### PROMPT
Rewrite the stretch of data that opens with the line containing "Click the [+2/8]P Murrey level label" and closes with the line containing "coord(1266,106)", putting "Storage used" in place of "Space used" and keeping everything else the same.

### PROVIDED RECORDS
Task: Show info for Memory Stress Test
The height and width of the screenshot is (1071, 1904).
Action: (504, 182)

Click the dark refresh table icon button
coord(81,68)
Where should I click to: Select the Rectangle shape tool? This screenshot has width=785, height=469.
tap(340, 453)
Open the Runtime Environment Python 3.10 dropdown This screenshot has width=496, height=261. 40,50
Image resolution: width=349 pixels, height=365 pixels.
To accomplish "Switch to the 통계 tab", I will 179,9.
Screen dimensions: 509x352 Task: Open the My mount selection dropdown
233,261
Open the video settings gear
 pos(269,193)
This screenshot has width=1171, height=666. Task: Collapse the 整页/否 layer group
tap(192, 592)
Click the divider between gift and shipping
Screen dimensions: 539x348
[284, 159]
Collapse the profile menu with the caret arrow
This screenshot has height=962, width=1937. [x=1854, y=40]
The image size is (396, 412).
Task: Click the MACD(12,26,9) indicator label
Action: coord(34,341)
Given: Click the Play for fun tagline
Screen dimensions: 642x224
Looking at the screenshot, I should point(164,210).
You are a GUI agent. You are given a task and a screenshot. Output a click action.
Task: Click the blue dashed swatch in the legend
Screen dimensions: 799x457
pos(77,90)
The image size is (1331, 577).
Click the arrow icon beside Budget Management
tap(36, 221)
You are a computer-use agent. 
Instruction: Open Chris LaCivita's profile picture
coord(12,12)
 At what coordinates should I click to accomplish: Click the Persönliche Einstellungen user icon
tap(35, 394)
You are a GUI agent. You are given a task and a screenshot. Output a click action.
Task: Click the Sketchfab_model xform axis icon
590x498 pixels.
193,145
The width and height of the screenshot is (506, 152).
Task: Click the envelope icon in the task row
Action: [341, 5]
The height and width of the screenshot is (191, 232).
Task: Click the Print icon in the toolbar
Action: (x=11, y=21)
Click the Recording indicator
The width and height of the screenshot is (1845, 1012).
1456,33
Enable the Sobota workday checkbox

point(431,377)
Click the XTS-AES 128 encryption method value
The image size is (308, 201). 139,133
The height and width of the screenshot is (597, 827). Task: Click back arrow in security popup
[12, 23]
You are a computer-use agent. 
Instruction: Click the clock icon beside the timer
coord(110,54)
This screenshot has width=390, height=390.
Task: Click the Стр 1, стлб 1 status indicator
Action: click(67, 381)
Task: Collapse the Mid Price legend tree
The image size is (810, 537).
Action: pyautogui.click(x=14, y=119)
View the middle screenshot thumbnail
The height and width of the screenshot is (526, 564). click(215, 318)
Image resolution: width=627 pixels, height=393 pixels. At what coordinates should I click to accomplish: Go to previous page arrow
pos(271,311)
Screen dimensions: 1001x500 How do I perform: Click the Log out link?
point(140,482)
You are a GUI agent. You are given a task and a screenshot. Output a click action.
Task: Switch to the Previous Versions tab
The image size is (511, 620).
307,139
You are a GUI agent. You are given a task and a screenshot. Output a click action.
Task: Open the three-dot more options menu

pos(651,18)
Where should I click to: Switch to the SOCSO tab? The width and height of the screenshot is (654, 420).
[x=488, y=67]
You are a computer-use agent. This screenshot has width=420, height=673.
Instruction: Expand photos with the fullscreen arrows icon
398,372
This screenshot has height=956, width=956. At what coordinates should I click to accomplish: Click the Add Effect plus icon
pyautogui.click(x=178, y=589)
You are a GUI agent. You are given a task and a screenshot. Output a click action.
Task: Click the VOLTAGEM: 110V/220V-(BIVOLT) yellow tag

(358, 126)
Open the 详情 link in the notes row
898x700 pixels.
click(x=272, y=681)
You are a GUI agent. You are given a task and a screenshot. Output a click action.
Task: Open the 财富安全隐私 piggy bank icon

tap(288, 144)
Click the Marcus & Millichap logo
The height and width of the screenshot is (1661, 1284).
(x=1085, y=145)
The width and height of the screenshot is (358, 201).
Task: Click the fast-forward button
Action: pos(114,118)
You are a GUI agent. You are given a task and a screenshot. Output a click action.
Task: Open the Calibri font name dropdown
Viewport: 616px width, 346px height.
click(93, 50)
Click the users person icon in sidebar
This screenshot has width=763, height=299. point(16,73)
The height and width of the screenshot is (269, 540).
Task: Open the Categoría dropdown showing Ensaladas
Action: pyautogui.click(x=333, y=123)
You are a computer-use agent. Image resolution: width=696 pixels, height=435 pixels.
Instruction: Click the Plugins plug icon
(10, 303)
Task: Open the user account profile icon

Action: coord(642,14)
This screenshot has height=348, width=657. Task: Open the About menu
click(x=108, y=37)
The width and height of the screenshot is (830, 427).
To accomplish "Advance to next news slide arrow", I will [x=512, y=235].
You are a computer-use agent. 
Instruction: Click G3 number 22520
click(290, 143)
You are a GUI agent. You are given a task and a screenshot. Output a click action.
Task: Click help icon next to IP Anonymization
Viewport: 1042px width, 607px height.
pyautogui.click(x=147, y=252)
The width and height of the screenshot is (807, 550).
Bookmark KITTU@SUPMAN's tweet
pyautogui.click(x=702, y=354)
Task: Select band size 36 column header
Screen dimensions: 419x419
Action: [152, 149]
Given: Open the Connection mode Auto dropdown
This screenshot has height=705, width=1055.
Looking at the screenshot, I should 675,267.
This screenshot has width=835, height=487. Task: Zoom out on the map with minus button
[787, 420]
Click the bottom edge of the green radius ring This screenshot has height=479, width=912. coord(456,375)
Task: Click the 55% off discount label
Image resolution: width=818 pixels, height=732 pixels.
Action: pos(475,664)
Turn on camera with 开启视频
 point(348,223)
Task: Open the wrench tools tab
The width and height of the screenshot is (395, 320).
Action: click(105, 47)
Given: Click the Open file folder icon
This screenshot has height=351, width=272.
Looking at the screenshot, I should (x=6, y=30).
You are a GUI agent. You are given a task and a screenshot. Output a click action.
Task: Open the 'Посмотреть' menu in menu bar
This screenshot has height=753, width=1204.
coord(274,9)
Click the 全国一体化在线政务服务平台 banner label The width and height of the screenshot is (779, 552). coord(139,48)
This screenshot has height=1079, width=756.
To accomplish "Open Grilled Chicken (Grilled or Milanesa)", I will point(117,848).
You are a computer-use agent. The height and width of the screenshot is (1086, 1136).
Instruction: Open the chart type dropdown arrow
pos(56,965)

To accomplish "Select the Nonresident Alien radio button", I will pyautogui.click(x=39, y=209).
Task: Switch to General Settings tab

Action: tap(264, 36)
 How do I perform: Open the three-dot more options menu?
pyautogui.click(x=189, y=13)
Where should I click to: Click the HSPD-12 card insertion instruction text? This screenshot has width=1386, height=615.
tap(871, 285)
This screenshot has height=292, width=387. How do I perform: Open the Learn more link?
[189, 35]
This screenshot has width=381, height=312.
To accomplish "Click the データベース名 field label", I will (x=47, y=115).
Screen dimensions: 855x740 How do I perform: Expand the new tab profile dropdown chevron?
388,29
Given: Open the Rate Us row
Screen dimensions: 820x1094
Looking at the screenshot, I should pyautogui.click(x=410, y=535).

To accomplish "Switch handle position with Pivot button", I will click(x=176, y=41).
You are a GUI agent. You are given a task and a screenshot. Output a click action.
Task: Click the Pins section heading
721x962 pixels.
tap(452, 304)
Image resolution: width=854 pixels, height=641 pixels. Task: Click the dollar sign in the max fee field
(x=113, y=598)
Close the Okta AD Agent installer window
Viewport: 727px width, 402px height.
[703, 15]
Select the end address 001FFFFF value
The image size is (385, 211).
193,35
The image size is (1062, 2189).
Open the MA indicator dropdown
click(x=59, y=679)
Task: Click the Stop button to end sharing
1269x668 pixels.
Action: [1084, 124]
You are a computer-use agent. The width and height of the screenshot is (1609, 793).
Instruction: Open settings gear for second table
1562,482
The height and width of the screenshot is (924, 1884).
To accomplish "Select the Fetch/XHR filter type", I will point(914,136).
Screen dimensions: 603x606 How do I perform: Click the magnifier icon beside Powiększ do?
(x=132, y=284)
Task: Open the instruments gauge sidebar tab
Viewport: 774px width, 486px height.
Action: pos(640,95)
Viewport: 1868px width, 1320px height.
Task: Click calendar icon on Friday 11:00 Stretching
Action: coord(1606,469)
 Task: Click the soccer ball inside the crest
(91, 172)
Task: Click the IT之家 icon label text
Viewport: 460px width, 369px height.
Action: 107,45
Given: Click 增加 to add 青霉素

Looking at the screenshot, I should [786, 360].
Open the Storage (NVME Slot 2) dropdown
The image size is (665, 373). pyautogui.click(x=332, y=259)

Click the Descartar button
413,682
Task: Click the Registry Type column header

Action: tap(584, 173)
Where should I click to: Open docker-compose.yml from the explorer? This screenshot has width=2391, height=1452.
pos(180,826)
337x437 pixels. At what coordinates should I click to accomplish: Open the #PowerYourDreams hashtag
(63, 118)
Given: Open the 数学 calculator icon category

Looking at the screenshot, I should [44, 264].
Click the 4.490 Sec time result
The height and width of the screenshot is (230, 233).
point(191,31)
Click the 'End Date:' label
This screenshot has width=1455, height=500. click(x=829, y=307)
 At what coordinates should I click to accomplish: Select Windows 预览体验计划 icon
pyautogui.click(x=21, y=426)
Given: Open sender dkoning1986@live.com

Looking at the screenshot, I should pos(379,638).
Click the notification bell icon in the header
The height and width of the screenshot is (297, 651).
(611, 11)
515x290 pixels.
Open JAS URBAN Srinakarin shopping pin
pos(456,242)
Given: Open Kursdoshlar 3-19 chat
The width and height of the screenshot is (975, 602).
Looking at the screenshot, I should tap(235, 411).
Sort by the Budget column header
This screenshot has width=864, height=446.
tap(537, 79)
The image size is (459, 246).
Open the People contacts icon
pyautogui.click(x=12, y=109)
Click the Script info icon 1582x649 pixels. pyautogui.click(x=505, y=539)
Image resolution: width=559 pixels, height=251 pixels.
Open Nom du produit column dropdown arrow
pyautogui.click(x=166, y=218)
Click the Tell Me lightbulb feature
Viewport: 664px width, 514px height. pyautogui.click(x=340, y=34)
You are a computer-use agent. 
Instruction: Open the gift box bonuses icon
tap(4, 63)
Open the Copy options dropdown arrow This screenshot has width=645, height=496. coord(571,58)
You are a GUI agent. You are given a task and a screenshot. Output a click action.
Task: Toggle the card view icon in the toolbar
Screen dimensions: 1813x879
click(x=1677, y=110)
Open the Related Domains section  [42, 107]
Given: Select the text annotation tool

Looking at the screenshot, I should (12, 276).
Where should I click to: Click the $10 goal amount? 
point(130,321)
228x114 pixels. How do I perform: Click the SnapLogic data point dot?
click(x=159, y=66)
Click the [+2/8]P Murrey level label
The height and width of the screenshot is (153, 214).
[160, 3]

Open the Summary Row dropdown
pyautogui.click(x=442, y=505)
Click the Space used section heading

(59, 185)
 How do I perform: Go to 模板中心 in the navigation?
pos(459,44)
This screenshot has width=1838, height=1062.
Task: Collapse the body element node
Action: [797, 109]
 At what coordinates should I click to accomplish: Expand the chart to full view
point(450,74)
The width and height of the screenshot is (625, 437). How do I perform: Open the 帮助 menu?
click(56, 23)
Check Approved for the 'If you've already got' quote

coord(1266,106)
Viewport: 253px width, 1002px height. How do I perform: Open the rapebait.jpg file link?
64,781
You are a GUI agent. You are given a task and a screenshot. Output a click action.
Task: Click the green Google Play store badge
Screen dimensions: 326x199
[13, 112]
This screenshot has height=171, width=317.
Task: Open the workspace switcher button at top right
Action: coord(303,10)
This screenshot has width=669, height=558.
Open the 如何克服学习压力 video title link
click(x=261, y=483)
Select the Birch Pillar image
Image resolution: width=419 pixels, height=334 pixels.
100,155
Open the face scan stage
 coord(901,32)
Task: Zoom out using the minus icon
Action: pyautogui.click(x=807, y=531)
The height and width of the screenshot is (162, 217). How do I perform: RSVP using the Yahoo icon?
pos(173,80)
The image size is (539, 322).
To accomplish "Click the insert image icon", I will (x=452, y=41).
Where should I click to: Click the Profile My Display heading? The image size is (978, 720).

### THE SOLUTION
Click the [+2/8]P Murrey level label
The height and width of the screenshot is (153, 214).
[160, 3]

Open the Summary Row dropdown
pyautogui.click(x=442, y=505)
Click the Storage used section heading

(59, 185)
 How do I perform: Go to 模板中心 in the navigation?
pos(459,44)
This screenshot has width=1838, height=1062.
Task: Collapse the body element node
Action: [797, 109]
 At what coordinates should I click to accomplish: Expand the chart to full view
point(450,74)
The width and height of the screenshot is (625, 437). How do I perform: Open the 帮助 menu?
click(56, 23)
Check Approved for the 'If you've already got' quote

coord(1266,106)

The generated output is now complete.